C’est le quartier Château- Rouge (Paris XVIIIe), haut lieu de la vente de produits contrefaits, qui a posé les premières pierres de l’épais rapport d’information présenté cet après-midi à l’Assemblée nationale. Ses auteurs, Pierre-Yves Bournazel, député (Agir) de la circonscription et élu dans le XVIIIe arrondissement, et Christophe Blanchet, député (MoDem) de la 4e circonscription du Calvados, y dressent un état des lieux de la contrefaçon à l’issue d’un travail de deux ans, au cours desquels des dizaines d’auditions ont été menées auprès d’acteurs du luxe, des policiers, services de douanes, magistrats, associations, assorties de tables rondes et de visites sur le terrain, à Château-Rouge, au Havre et à Roissy.

Cibler les sites touristiques
Les rapporteurs déclinent 18 propositions visant à mieux coordonner acteurs publics et privés, réviser le cadre législatif et renforcer la réponse judiciaire. Mais aussi protéger les créateurs, fabricants et consommateurs. L’affaire est d’autant plus importante que la contrefaçon est la deuxième économie criminelle après le trafic de stupéfiants ! « La contrefaçon est un fléau qui concerne tous les produits, des jouets non homologués aux parfums, vêtements, maroquinerie, produits de beauté, médicaments, alimentation, cigarettes, détaille Pierre-Yves Bournazel. Ces trafics dans lesquels sont impliqués des ressortissants des pays du Maghreb, d’Europe de l’Est et de Chine, avec des ramifications européennes, nourrissent l’économie criminelle tout en s’attaquant à nos savoir-faire, à l’emploi et à la propriété intellectuelle. Ils représentent également un danger pour la santé publique, dans certains cas, et lorsqu’ils sont vendus sur les trottoirs, troublent l’ordre public et nuisent à la sécurité des habitants. » Sont concernés les quartiers de Barbès, La Chapelle, les portes Montmartre et de Clignancourt (XVIIIe), Belleville (XXe), et les sites touristiques, comme les abords de la tour Eiffel (VIIe) « J’ai constaté, en tant qu’élu et habitant du XVIIIe, la complexité de la situation à Château- Rouge, la saturation de l’espace public et l’impuissance des pouvoirs publics à endiguer un problème devenu endémique », ajoute Pierre-Yves Bournazel.

Bloquer des sites Internet
Opérations des douanes, de la police, des brigades spécialisées : le travail de terrain est là, mais la coordination rarement au rendez-vous. Pour y remédier, les deux députés proposent d’inciter les maires à se saisir de l’expérimentation relative à la verbalisation des ventes à la sauvette par la police municipale, et de construire une collaboration plus étroite avec la police nationale.

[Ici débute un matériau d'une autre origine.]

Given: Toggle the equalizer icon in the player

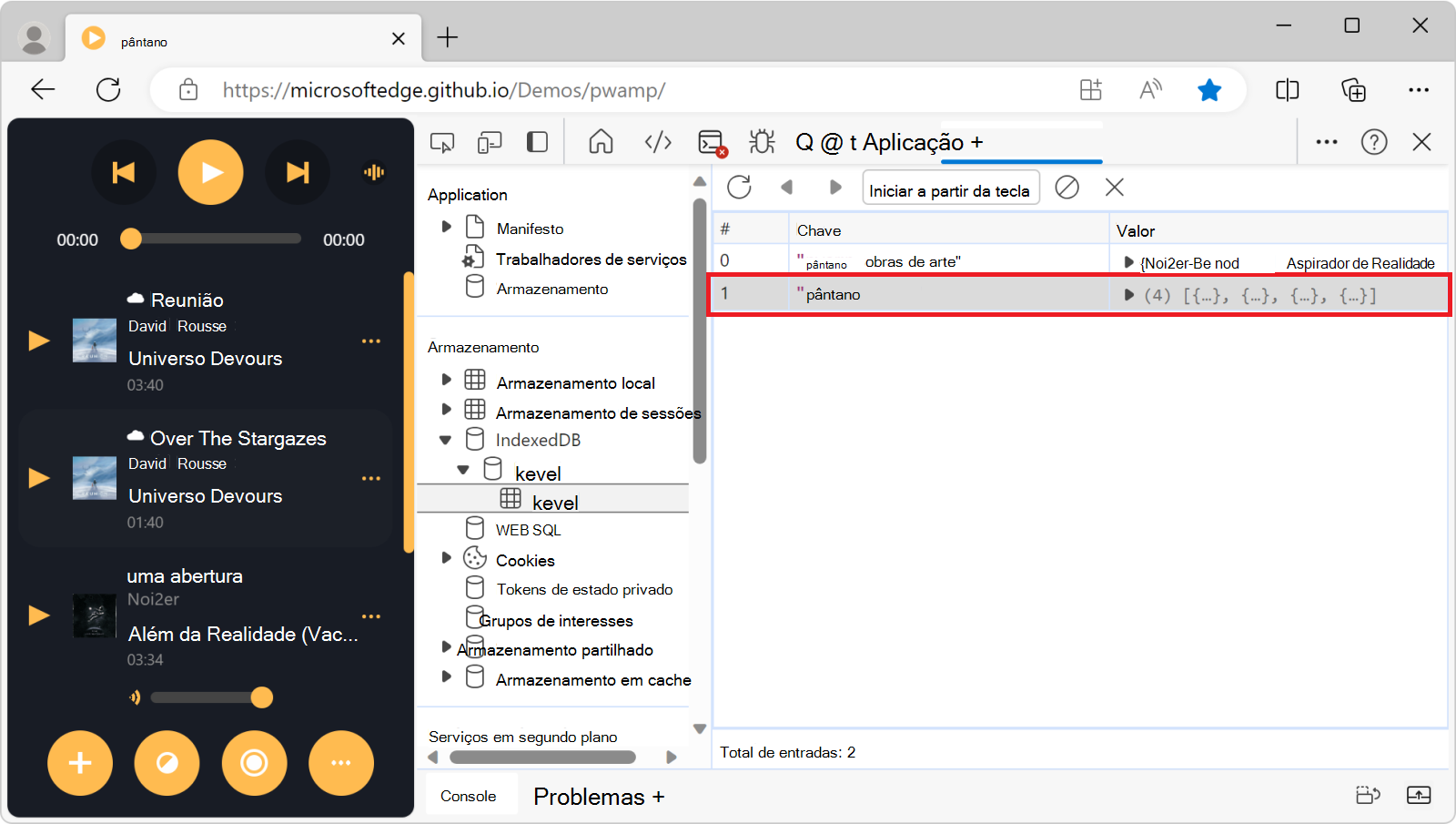Looking at the screenshot, I should pyautogui.click(x=373, y=172).
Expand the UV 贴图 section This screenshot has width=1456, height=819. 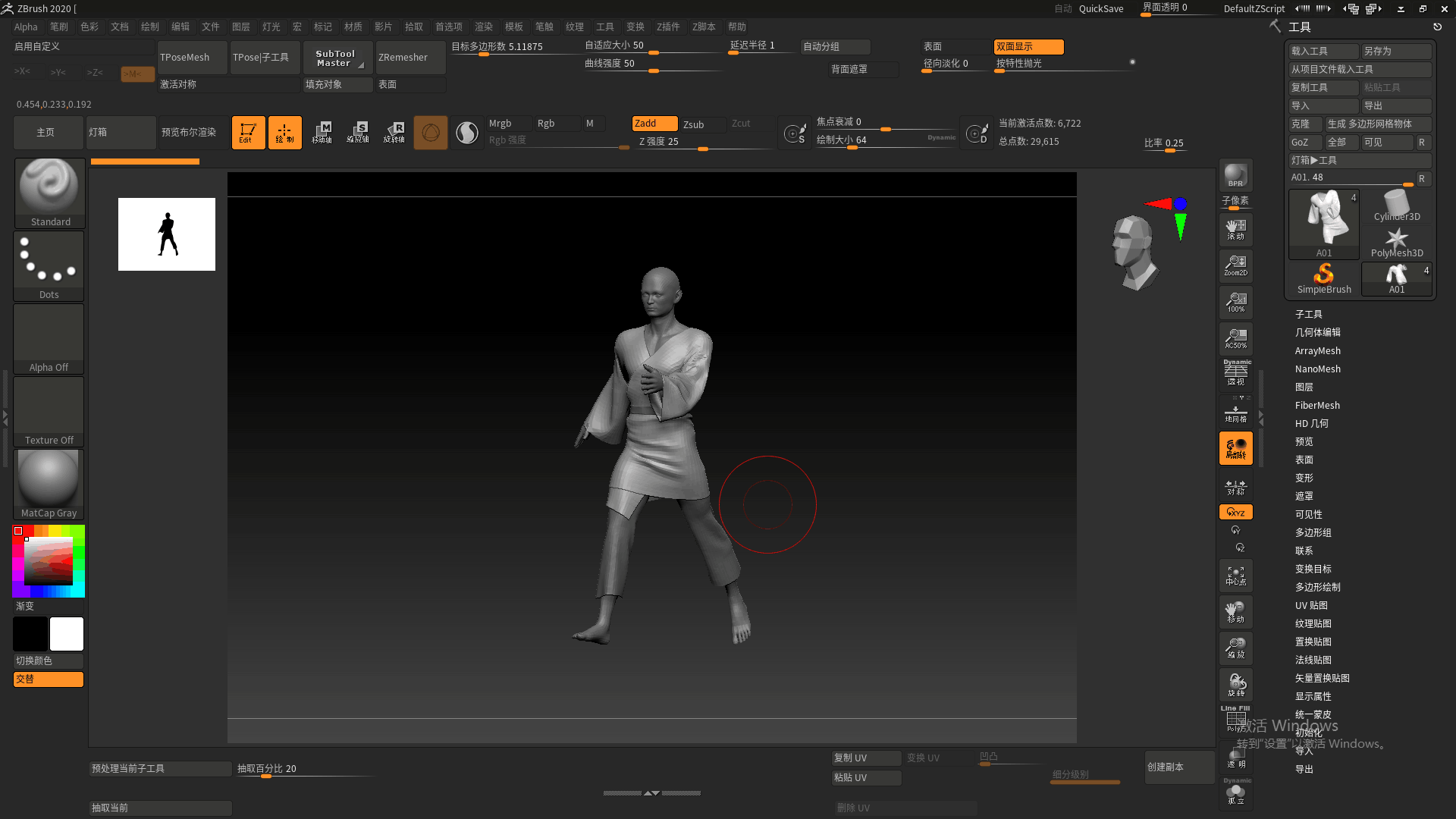pyautogui.click(x=1311, y=605)
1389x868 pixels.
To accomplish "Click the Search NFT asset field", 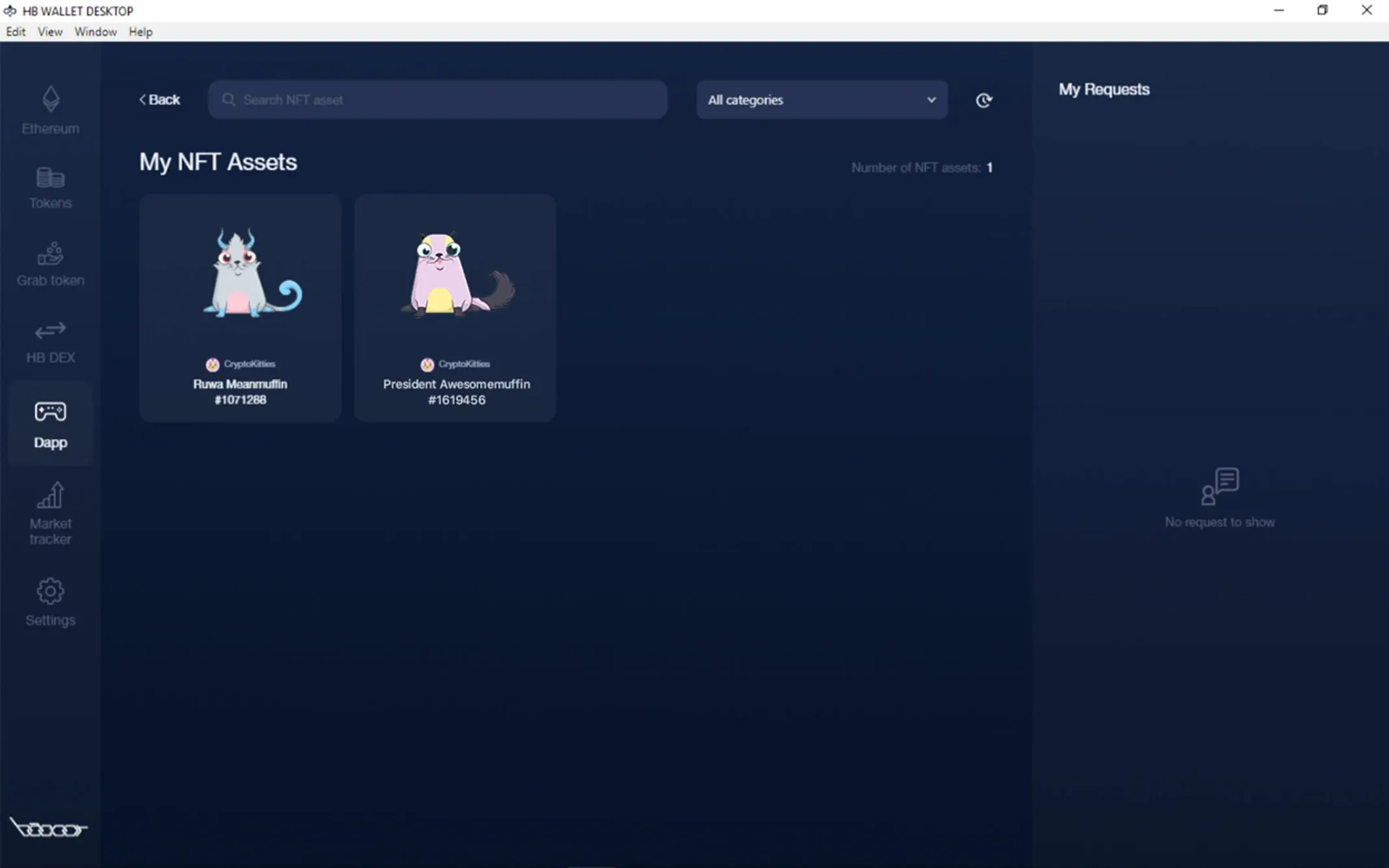I will tap(436, 100).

Outre le renforcement de la coopération internationale et le renforcement de la politique de prévention auprès des acheteurs, les rapporteurs préconisent la création d’une procédure de blocage des sites Internet proposant des produits contrefaits dont ils pointent le développement exponentiel.

D’introduire, enfin, dans le code de la propriété intellectuelle, une disposition permettant de prononcer la suspension groupée de noms de domaine et de comptes de réseaux sociaux. Les plaintes contre les sites les plus actifs pourraient également être regroupées, comme c’est le cas aux États-Unis ou en Italie.

Après présentation aux députés, le rapport sera remis la semaine prochaine au Premier ministre Jean Castex. C.B.